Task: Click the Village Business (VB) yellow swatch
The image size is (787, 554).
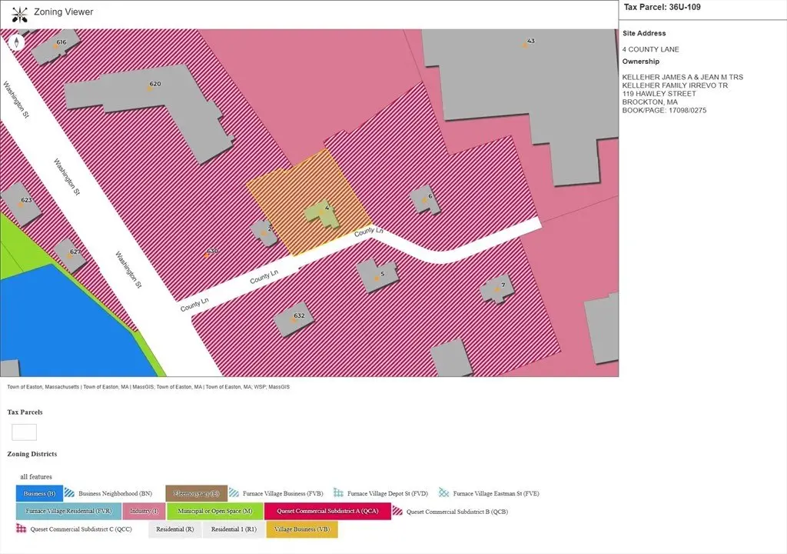Action: (x=301, y=529)
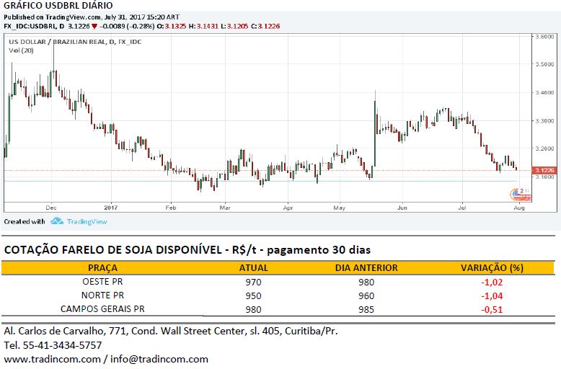
Task: Click the VARIAÇÃO (%) column header
Action: (x=491, y=268)
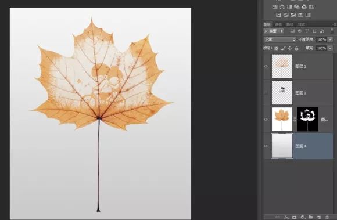337x220 pixels.
Task: Show hidden layer 3 via visibility box
Action: click(266, 93)
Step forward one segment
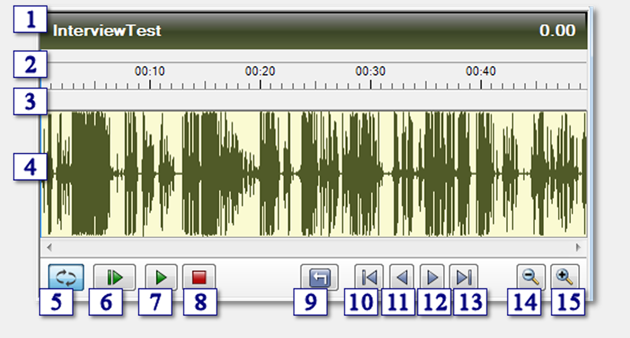Image resolution: width=630 pixels, height=338 pixels. click(433, 276)
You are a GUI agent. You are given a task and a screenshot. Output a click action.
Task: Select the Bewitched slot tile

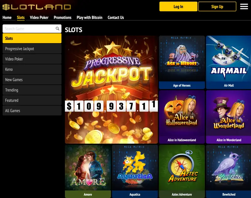(228, 171)
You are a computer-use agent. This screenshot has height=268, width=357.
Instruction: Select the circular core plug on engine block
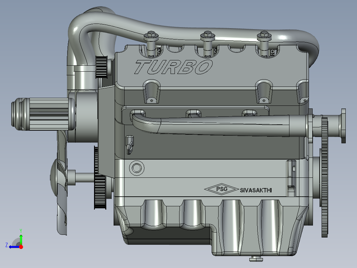tap(136, 168)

──────────────────────────────

> Problem
Could you retype every line of the listing above word for word, leaving out the pictures?

> Reply to the exercise
Task: Click the Village Business (VB) yellow swatch
The image size is (787, 554).
Action: (x=301, y=529)
Task: Click the VARIAÇÃO (%) column header
Action: (x=491, y=268)
337x220 pixels.
Task: Show hidden layer 3 via visibility box
Action: click(266, 93)
Step forward one segment
Image resolution: width=630 pixels, height=338 pixels. click(433, 276)
You are a GUI agent. You are given a task and a screenshot. Output a click action.
Task: Select the Bewitched slot tile

(228, 171)
You are a computer-use agent. This screenshot has height=268, width=357.
Instruction: Select the circular core plug on engine block
tap(136, 168)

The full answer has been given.